The resuscitation of head-injured patients should follow the principles outlined in the Advanced Trauma Life Support (ATLS®) guidelines for the early management of severe trauma.6

The initial emphasis is directed at assessing and controlling the airway, ensuring adequate oxygenation and ventilation, establishing adequate intravenous access and correcting haemodynamic inadequacy. Neurological assessment and brain-specific treatment should only follow once cardiorespiratory stability has occurred. Given the direct association between hypotension and hypoxia and adverse outcomes in traumatic brain injury, this is an absolute priority.

With respect to head-injured patients, the following principles in the initial assessment apply.7,8

DISABILITY (= NEUROLOGICAL ASSESSMENT)

Assessment of neurological function following injury is important to quantify the severity of neurotrauma and to provide prognostic information. The level of function may be influenced by associated injuries, hypoxia, hypotension and/or drug or alcohol intoxication. Similarly, recording the mechanism of injury is important, as high velocity injuries are associated with a greater degree of neuronal damage. It is important to review ambulance and emergency personnel and records in order to obtain the most accurate information.

SECONDARY SURVEY

Once the initial assessment is complete and resuscitation underway, a thorough secondary survey adopting a ‘top-to-toe’ approach is mandatory. This is outlined in the ATLS® approach to the traumatised patient.6

The principles outlined in the initial assessment form the basis for prioritising interventions in the secondary survey in traumatic brain injury. Extracranial causes of hypoxia such as pulmonary contusion or haemo/pneumothorax must be excluded and promptly treated. Haemorrhage – both externally from fractures or lacerations and internally from major vascular disruption or visceral injuries – must be aggressively treated until circulatory stability is achieved. There is no place for ‘permissive hypotension’ in head-injured patients as has been advocated in selected cases of penetrating trauma.

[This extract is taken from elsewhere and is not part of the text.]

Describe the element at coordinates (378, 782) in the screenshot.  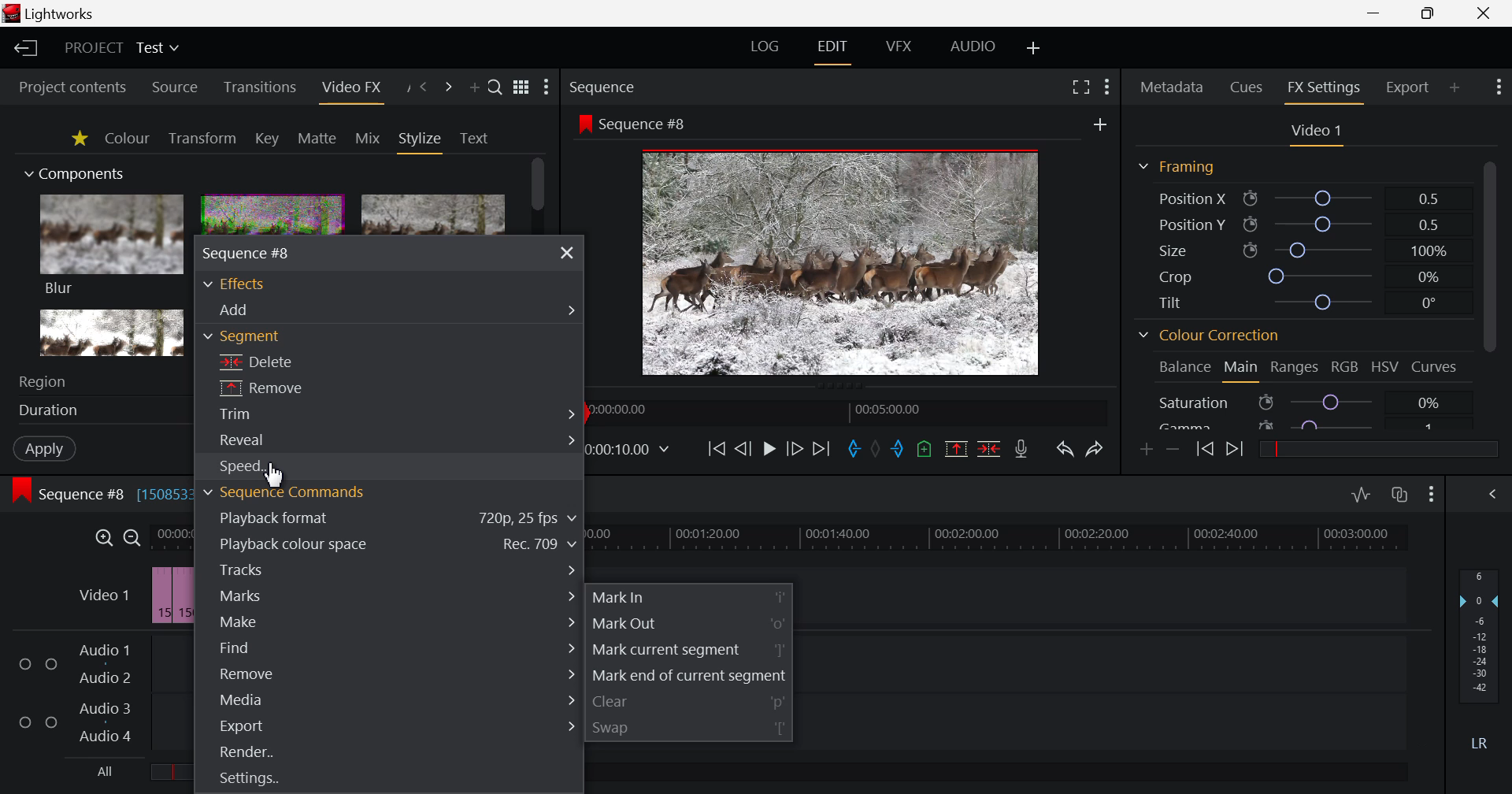
I see `Settings` at that location.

Target mean arterial pressure should be estimated in the context of the patient’s premorbid blood pressure. Higher pressures may be necessary in hypertensive or elderly patients. The early use of inotropes such as adrenaline or noradrenaline may be necessary to achieve this.

An approach of ‘damage-control surgery’ is now advocated in head-injured patients to minimise secondary insults. In the initial 24–48 hours following injury, only life- or limb-threatening injuries should be addressed, following which patients are transferred to the ICU for stabilisation and monitoring. Thereafter, semi-urgent surgery such as fixation of closed fractures or delayed plastic repairs may be done. Patients with severe head injury undergoing prolonged emergency surgery should ideally have intracranial pressure monitoring placed as soon as possible.

Routine X-rays of the chest, pelvis and cervical spine and baseline blood tests (including blood alcohol level in appropriate cases) are part of the secondary survey.

BRAIN-SPECIFIC RESUSCITATION

The place of interventions and therapies specifically directed at reducing intracranial pressure has been extensively reviewed in evidence-based guidelines for the management of severe head injury. Whilst there is little evidence for the role of some therapies such as empirical hyperventilation and osmotherapy during resuscitation, they continue to be widely used in clinical practice.

OSMOTHERAPY

Osmotically active agents, such as mannitol, are widely used in the treatment of traumatic brain injury. Theoretically, mannitol is administered to increase plasma osmolality in order to cause net efflux of fluid from areas of damaged, oedematous brain, with resultant reduction in intracranial pressure. An intact blood–brain barrier is necessary for this to occur. Following intravenous administration of mannitol, an immediate plasma expanding effect that reduces haematocrit and viscosity ensues, which temporarily increases cerebral blood flow. Subsequent reductions in intracranial pressure probably result from restoration in cerebral perfusion pressure and rheological changes in cerebral blood flow, rather than specific cerebral dehydration.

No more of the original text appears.